I’ve been providing editorial services with my home-based business, including that of proofreading, for years. I have a “feast or feast” business. I constantly have work coming in. But there was once a time when I had no experience, absolutely nothing. I lucked out in that I took a job with a major newspaper, and some of the job included proofreading print ads. I put that on my resume. But essentially, that wasn’t enough.
Proofreading gigs typically involve anything but proofreading print ads that go in newspapers. Thus, people seeking proofreaders aren’t too impressed if this is your only proofreading experience. So what did I do? I decided to become a volunteer proofreader for a local magazine.
I then put this on my resume. People reviewing my resume had no idea that I was not paid to proofread this magazine. This was the only launching pad I needed, because from that point on, I was able to gradually land proofreading gigs.
But don’t stop at just one volunteer stint. Offer free proofreading for several publications. Begin by looking in the Yellow Pages under “publications” and “periodicals.” Then start calling them. Many will happily take you on as a free proofreader.
Many convenience stores have free magazines and real estate or apartment-finding publications. Take some home and contact the editors or publishers. See if they’d like a volunteer proofreader. Contact charitable organizations as well, since they often produce brochures and pamphlets. You’ll be up to your neck in volunteer work, but when you list all these publications and organizations on your resume, it will look very impressive to businesses seeking to hire proofreaders.

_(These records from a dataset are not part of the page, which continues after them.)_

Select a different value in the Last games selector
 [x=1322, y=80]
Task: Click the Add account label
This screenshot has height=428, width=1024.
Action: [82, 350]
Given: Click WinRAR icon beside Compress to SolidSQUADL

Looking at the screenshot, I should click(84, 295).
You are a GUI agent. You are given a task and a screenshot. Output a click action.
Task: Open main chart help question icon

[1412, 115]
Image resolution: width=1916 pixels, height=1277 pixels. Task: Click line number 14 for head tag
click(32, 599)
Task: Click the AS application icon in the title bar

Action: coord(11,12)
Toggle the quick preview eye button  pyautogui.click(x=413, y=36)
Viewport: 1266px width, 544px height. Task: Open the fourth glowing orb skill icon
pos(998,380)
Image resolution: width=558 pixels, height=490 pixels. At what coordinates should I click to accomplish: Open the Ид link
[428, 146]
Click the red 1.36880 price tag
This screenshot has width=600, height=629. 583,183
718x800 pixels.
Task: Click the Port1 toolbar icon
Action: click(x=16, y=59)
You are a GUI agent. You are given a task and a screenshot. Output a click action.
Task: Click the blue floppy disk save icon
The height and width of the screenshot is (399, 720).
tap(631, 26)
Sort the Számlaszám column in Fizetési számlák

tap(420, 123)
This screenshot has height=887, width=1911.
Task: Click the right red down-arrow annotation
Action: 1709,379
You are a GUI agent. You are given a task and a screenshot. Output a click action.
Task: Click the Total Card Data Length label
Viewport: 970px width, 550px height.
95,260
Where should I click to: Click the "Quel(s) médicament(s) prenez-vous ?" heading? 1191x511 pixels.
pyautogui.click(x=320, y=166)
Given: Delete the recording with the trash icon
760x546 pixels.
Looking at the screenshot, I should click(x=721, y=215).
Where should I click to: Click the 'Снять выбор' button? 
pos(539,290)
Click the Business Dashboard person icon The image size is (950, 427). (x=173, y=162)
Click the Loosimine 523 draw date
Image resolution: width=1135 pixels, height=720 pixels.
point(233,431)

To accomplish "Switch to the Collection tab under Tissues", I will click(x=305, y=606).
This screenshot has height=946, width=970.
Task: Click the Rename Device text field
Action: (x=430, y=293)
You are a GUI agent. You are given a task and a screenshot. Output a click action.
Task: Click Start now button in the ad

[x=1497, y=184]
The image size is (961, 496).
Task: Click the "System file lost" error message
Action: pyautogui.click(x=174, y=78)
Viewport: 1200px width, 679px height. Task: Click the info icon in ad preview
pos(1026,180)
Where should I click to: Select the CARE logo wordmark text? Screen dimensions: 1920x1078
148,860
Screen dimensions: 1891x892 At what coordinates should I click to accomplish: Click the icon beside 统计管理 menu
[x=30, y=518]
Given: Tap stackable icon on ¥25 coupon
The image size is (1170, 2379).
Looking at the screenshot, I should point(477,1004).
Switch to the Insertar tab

Now, to get paying jobs, again, start with the Yellow Pages. Don’t just rely on the Internet. Many businesses that need proofreaders do not advertise on the Internet. Call every periodical and publishing company, and ask, “Who can I speak to about finding out if you hire freelance proofreaders?” Chances are, you will be connected to the publisher, owner or managing editor. Do not settle for human resources. All they’ll do is take your message and you’ll probably never hear back from them.
Next, scour the help wanted ads in the Sunday newspaper, and I don’t just mean “editor” jobs, either. Look under the “marketing” and “communications” categories, as well as “graphic design” or “artist.” Business that seek marketing, communications or graphics work, produce all sorts of in-house literature as well as advertising material. They need proofreaders!
Contact the marketing department of every hospital in your area! Hospital marketing departments produce tons of literature. Ask for the marketing director. See if they hire on a freelance basis.
Contact not-for-profit organizations. They, too, produce a lot of literature. Go after legal publishing companies and law firms. Large law firms have word processing departments and need proofreaders. And of course, scour the Internet. There truly are tons of proofreading gigs advertised in cyberspace. The problem here, though, is that thousands of other ‘Net surfers will be applying for the same gigs as you are. This is why you may have a lot more luck applying locally to businesses such as hospitals, disability resource centers, local chapters for major disease organizations, and the marketing departments of local corporations.
Also look in the Yellow Pages under “marketing,” “advertising” and “communications.” Then go after them. Keep a list of promising leads, and just keep going after them until you make live phone contact with the decision maker.